Étude transcriptionnelle d’une souche pathogène de levure modifiée par CRISPR/Cas9 au cours de l’infection

Post-doctorant : Ludovic Enkler

En utilisant comme modèle d’étude la levure pathogène Candida glabrata, notre équipe souhaite caractériser les entités moléculaires pouvant être impliquées dans le processus d’infection de ce microorganisme. Pour cela, notre équipe combine des approches bioinformatiques et expérimentales. Au moyen d’approches de génomique comparative, nous cherchons à caractériser des familles moléculaires présentant des traits évolutifs spécifiques à cette espèce de levure. Ces familles se révèleront être des candidats potentiellement impliqués dans les mécanismes infectieux et qui devront être validés expérimentalement. Des études préalables ont ainsi montré l’existence de caractéristiques structurales particulières au sein de familles d’ARN non-codants telles que celles de la RNaseP ou de la télomérase.

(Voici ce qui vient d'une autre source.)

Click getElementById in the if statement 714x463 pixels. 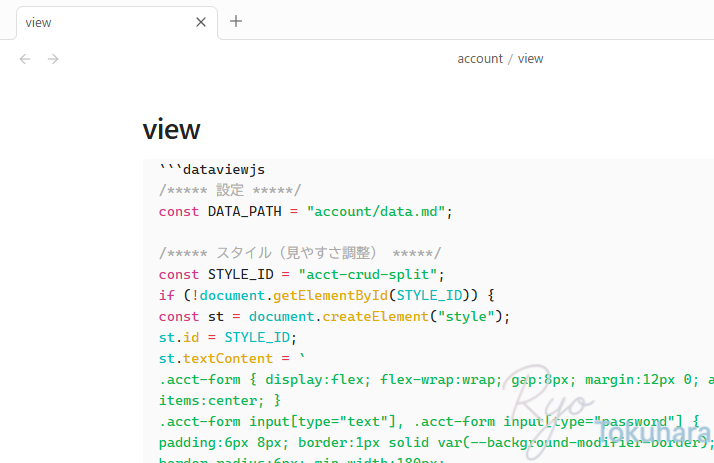[332, 295]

En parallèle, notre équipe a récemment caractérisé le paysage transcriptionnel de C. glabrata au cours du processus d’infection. Nous avons pour cela séquencé à haut debit (RNA-seq) l’ARN total de C. glabrata extrait au cours de l’infection d’une lignée immmuno-déficiente de mouche Drosophila melanogaster. Notre équipe a ainsi caractérisé plusieurs sites génomiques de C. glabrata présentant une surexpression au cours du processus d’infection. Sur la base de ces résultats préliminaires, le financement USIAS que nous avons obtenu va nous permettre de construire une souche de C. glabrata exprimant le système CRISPR-Cas9 de manière constitutive. Cette souche nous permettra de cibler directement les sites génomiques candidats identifiés bioinformatiquement et expérimentalement. L’infection de notre modèle animal au moyen de ces souches recombinantes devra nous permettre de vérifier l’implication de ces sites candidats dans les mécanismes de pathogénicité.